PROBLEM STATEMENT: In the data below, how many lines contain the string "agent"? Give only the number.

◇ ◇ ◇

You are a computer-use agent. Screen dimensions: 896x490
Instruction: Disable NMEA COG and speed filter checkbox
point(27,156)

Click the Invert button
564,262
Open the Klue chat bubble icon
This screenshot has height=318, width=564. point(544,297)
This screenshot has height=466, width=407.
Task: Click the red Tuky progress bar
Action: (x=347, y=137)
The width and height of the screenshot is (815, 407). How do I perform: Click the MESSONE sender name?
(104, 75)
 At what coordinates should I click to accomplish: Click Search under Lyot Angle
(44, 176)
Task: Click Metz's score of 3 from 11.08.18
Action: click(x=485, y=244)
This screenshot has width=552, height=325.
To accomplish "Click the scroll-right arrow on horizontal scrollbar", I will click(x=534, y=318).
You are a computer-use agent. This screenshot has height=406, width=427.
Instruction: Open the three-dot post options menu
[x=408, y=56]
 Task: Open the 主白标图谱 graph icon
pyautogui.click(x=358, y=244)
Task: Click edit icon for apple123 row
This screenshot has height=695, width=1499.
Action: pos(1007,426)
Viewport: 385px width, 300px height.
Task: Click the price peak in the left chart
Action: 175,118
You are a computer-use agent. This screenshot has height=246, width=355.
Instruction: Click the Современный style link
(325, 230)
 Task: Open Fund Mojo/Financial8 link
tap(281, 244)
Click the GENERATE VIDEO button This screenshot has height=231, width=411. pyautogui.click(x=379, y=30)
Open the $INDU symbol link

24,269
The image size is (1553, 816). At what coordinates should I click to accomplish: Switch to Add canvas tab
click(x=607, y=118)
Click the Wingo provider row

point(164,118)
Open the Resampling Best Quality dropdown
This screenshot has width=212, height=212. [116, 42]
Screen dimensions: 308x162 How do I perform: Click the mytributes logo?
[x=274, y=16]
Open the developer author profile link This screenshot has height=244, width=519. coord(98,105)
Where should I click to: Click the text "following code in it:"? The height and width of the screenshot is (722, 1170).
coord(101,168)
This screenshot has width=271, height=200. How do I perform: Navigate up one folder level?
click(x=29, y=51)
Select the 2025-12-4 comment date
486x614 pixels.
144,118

◇ ◇ ◇

EXERCISE RESPONSE: 3